§ **Directive**
Repeat the records starting at the line that contains "Screen dimensions: 648x1568" and ending at the end of the records, swapping "toolbar" for "header" and leaving everything else unchanged.

BEGIN Record set

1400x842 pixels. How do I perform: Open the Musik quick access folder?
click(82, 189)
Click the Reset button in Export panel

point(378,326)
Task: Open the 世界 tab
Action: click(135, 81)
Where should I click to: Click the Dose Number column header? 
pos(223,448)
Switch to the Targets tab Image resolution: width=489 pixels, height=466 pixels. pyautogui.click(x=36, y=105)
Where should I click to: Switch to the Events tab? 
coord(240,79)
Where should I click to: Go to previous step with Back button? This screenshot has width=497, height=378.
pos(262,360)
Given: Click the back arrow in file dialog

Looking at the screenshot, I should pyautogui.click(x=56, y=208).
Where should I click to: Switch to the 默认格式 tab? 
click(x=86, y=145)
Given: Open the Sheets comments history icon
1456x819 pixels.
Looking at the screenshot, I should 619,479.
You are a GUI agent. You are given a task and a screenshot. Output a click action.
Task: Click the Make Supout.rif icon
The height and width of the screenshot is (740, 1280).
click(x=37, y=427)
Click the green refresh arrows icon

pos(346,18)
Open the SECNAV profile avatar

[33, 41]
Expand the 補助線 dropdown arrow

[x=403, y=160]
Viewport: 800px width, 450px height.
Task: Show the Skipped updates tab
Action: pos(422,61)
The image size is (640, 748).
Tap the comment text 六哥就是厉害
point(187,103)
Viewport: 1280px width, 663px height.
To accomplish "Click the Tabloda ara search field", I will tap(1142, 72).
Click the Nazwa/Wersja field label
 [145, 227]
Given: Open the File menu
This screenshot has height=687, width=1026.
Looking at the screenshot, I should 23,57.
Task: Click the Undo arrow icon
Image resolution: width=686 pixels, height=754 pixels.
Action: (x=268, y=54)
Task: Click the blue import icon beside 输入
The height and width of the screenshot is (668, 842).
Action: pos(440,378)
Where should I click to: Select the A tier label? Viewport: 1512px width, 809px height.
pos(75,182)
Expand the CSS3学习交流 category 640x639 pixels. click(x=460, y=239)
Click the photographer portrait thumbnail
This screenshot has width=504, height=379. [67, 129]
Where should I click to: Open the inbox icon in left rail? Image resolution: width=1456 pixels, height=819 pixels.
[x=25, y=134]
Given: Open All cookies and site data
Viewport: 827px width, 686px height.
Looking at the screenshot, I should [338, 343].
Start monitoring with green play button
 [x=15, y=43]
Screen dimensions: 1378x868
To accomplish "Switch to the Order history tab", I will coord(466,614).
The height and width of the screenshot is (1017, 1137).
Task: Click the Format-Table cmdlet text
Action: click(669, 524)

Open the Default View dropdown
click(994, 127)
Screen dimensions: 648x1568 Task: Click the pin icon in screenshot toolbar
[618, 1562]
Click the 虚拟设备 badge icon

END Record set

§ **Result of the task**
Screen dimensions: 648x1568 Task: Click the pin icon in screenshot header
[618, 1562]
Click the 虚拟设备 badge icon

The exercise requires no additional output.